Retype the entries. Match them exactly.

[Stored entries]
# # # # #

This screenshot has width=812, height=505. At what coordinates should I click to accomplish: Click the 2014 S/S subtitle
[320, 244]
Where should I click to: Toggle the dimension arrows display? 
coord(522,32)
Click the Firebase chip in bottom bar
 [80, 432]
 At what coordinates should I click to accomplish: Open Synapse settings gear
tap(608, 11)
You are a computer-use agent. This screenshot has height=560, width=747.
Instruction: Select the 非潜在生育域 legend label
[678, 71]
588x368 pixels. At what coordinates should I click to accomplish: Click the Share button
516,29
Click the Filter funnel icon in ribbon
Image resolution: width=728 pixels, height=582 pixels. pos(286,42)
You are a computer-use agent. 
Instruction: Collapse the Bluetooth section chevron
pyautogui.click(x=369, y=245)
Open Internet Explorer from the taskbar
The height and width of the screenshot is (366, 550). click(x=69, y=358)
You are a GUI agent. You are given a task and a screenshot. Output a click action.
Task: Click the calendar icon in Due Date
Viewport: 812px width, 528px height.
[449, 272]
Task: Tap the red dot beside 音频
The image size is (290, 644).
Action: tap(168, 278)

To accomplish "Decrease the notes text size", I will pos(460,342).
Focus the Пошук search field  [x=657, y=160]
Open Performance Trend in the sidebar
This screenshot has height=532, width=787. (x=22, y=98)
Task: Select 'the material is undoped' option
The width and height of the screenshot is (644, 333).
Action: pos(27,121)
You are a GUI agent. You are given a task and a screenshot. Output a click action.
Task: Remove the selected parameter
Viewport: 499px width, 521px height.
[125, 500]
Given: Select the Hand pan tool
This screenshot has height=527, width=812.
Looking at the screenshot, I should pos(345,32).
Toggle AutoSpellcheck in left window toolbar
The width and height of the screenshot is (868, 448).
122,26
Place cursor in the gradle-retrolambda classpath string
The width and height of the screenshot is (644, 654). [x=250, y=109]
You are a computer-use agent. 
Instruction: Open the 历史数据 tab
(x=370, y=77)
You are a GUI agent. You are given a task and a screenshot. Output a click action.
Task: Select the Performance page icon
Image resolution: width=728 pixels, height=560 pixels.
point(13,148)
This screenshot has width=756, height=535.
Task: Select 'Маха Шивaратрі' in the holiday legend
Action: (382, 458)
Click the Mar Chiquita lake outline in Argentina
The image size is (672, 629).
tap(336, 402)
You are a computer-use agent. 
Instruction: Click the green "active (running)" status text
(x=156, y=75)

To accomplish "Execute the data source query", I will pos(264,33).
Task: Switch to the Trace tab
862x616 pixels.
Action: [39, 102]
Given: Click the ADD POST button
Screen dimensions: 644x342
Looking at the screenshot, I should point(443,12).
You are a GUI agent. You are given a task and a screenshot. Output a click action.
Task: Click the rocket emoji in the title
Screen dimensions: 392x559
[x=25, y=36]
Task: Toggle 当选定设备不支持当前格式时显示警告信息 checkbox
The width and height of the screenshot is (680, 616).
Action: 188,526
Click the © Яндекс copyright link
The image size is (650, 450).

# # # # #

> [WRITTEN RESPONSE]:
This screenshot has width=812, height=505. At what coordinates should I click to accomplish: Click the 2014 S/S subtitle
[320, 244]
Where should I click to: Toggle the dimension arrows display? 
coord(522,32)
Click the Firebase chip in bottom bar
 [80, 432]
 At what coordinates should I click to accomplish: Open Synapse settings gear
tap(608, 11)
You are a computer-use agent. This screenshot has height=560, width=747.
Instruction: Select the 非潜在生育域 legend label
[678, 71]
588x368 pixels. At what coordinates should I click to accomplish: Click the Share button
516,29
Click the Filter funnel icon in ribbon
Image resolution: width=728 pixels, height=582 pixels. pos(286,42)
You are a computer-use agent. 
Instruction: Collapse the Bluetooth section chevron
pyautogui.click(x=369, y=245)
Open Internet Explorer from the taskbar
The height and width of the screenshot is (366, 550). click(x=69, y=358)
You are a GUI agent. You are given a task and a screenshot. Output a click action.
Task: Click the calendar icon in Due Date
Viewport: 812px width, 528px height.
[449, 272]
Task: Tap the red dot beside 音频
The image size is (290, 644).
Action: tap(168, 278)

To accomplish "Decrease the notes text size", I will pos(460,342).
Focus the Пошук search field  [x=657, y=160]
Open Performance Trend in the sidebar
This screenshot has height=532, width=787. (x=22, y=98)
Task: Select 'the material is undoped' option
The width and height of the screenshot is (644, 333).
Action: pos(27,121)
You are a GUI agent. You are given a task and a screenshot. Output a click action.
Task: Remove the selected parameter
Viewport: 499px width, 521px height.
[125, 500]
Given: Select the Hand pan tool
This screenshot has height=527, width=812.
Looking at the screenshot, I should pos(345,32).
Toggle AutoSpellcheck in left window toolbar
The width and height of the screenshot is (868, 448).
122,26
Place cursor in the gradle-retrolambda classpath string
The width and height of the screenshot is (644, 654). [x=250, y=109]
You are a computer-use agent. 
Instruction: Open the 历史数据 tab
(x=370, y=77)
You are a GUI agent. You are given a task and a screenshot. Output a click action.
Task: Select the Performance page icon
Image resolution: width=728 pixels, height=560 pixels.
point(13,148)
This screenshot has width=756, height=535.
Task: Select 'Маха Шивaратрі' in the holiday legend
Action: (382, 458)
Click the Mar Chiquita lake outline in Argentina
The image size is (672, 629).
tap(336, 402)
You are a computer-use agent. 
Instruction: Click the green "active (running)" status text
(x=156, y=75)

To accomplish "Execute the data source query", I will pos(264,33).
Task: Switch to the Trace tab
862x616 pixels.
Action: [39, 102]
Given: Click the ADD POST button
Screen dimensions: 644x342
Looking at the screenshot, I should point(443,12).
You are a GUI agent. You are given a task and a screenshot. Output a click action.
Task: Click the rocket emoji in the title
Screen dimensions: 392x559
[x=25, y=36]
Task: Toggle 当选定设备不支持当前格式时显示警告信息 checkbox
The width and height of the screenshot is (680, 616).
Action: 188,526
Click the © Яндекс copyright link
The image size is (650, 450).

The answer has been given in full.